→ **WHAT THE TASK REQUIRES**:
In the records that follow, find the line with "Impressum (177, 1217)"; from there, retype every line exactly through the line with "[checkbox] (16, 1293)", which also belongs to the answer.

------ DATASET EXCERPTS

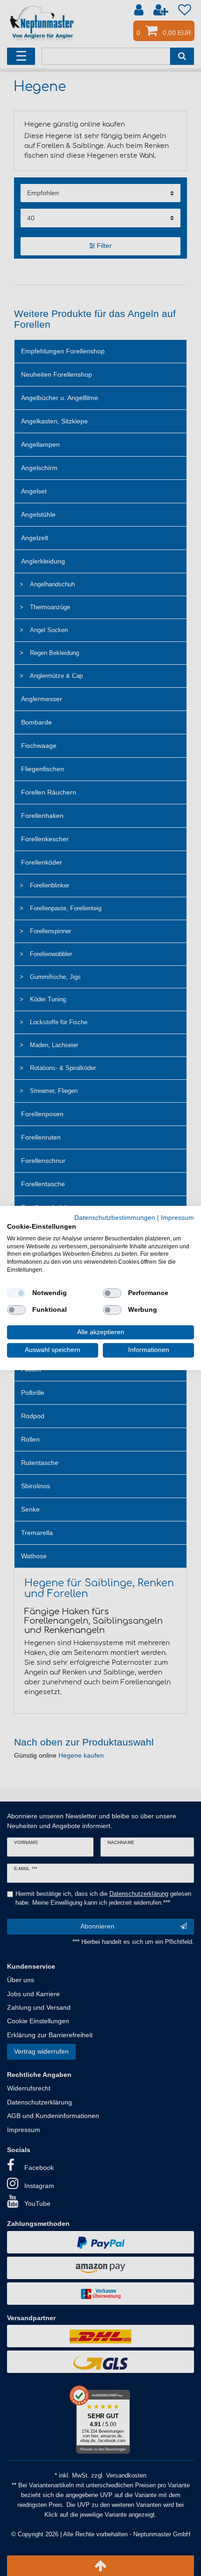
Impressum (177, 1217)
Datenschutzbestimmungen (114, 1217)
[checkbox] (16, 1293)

------------
------ DATASET EXCERPTS

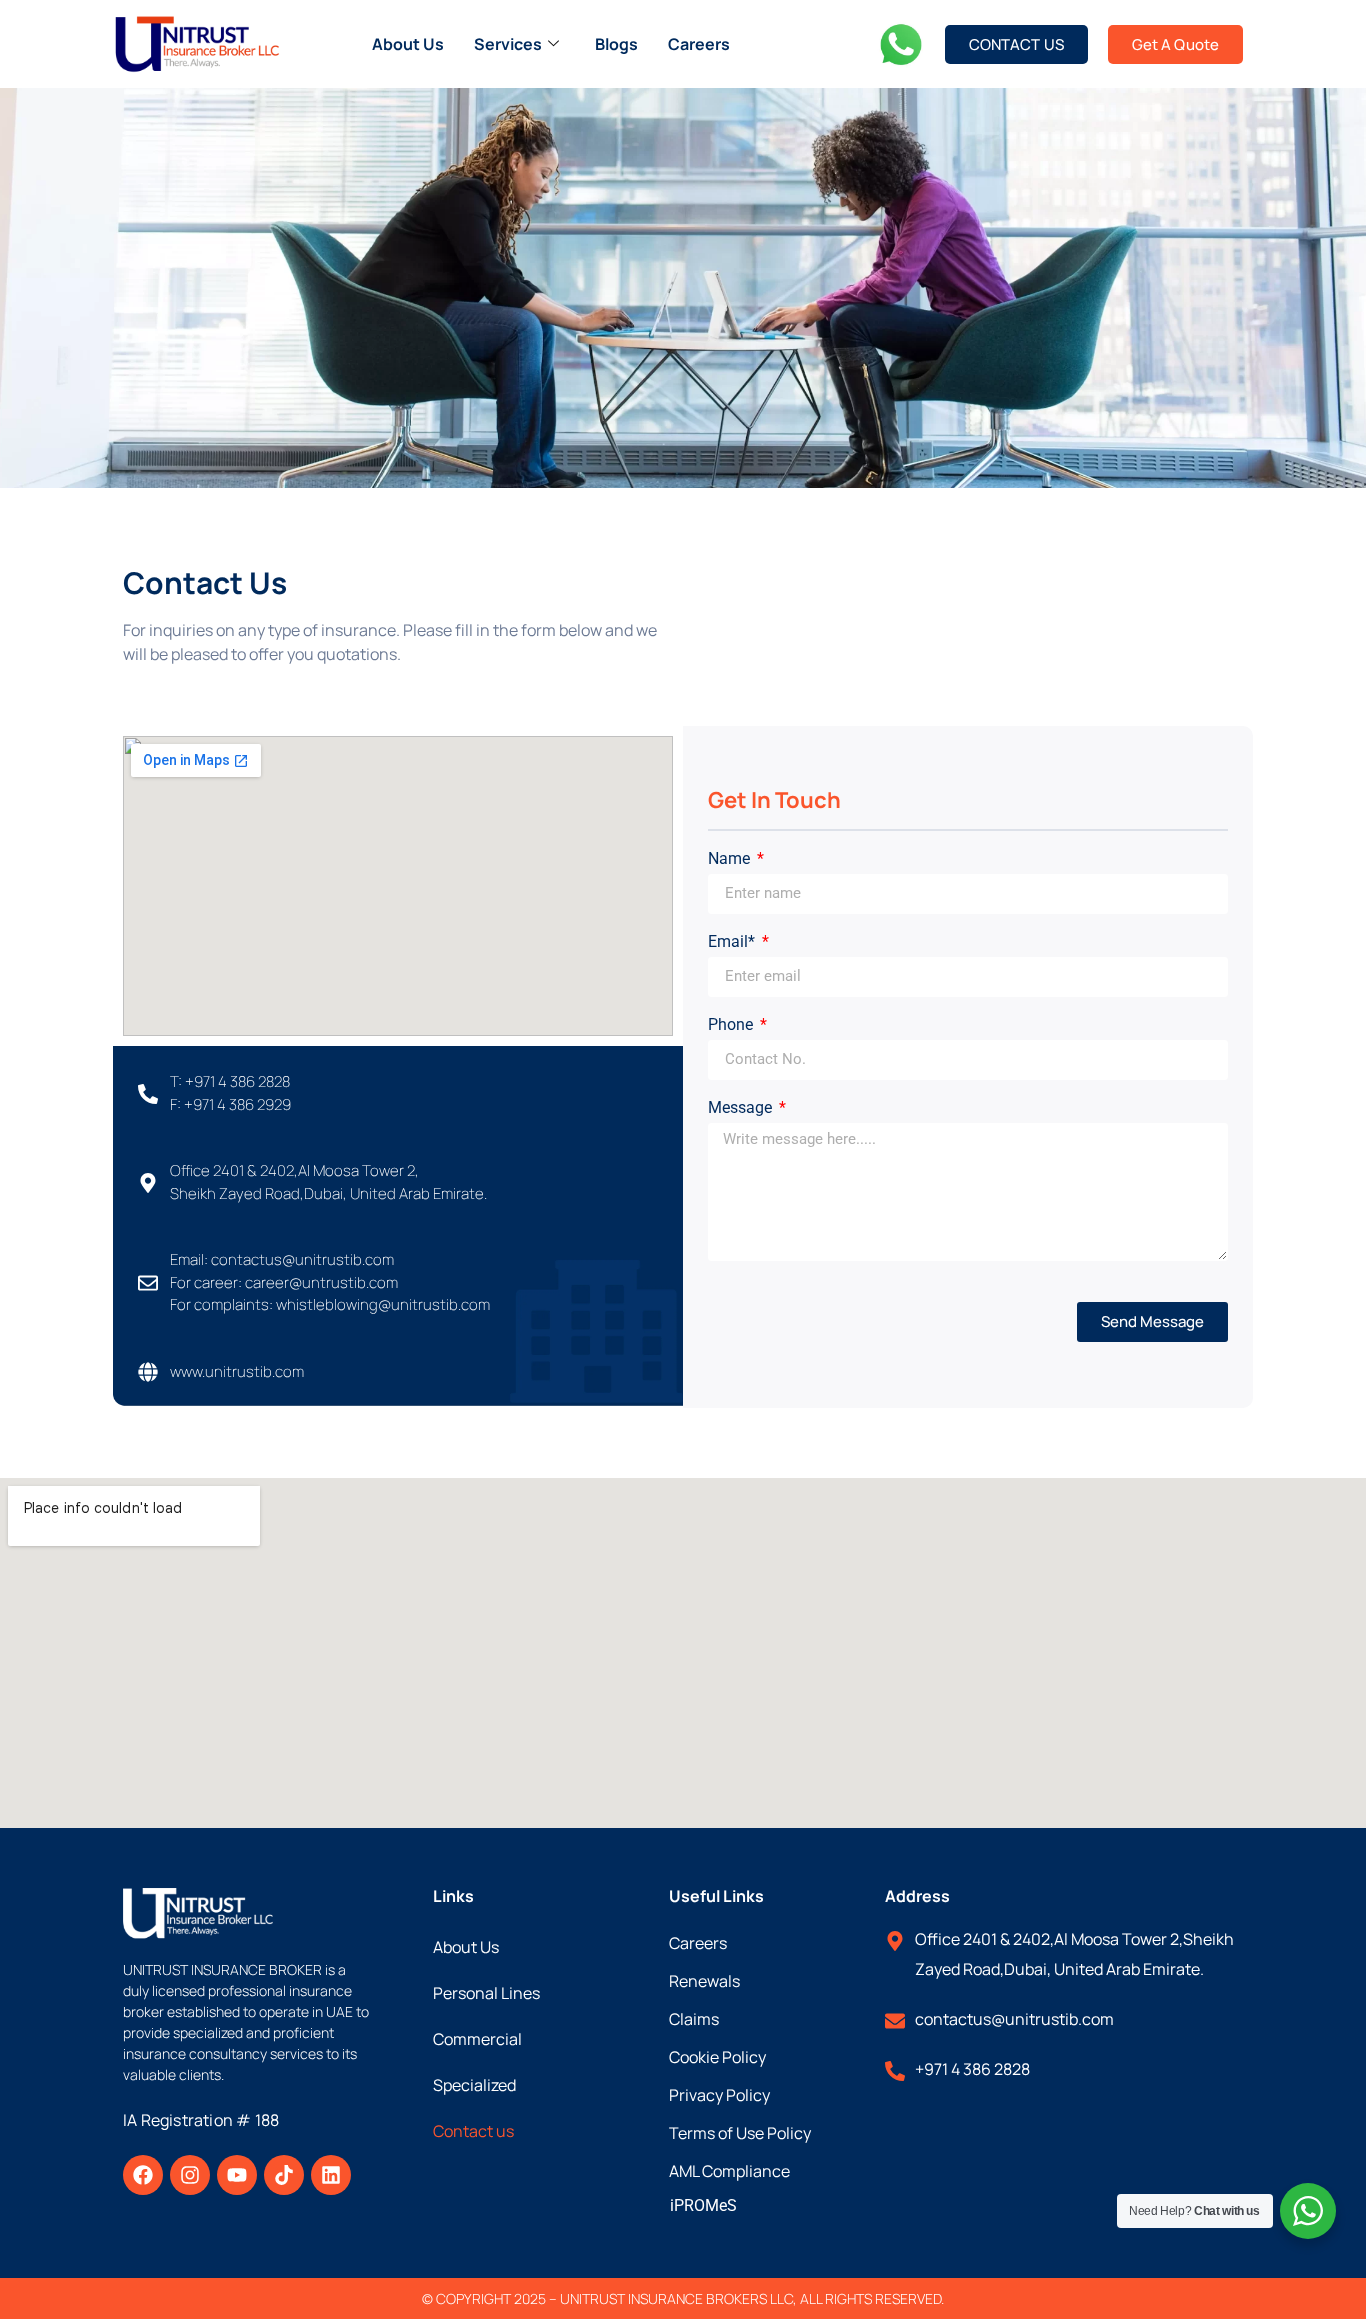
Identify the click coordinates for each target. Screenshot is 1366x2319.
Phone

------------

→ **THE COMPLETED TASK**:
Impressum (177, 1217)
Datenschutzbestimmungen (114, 1217)
[checkbox] (16, 1293)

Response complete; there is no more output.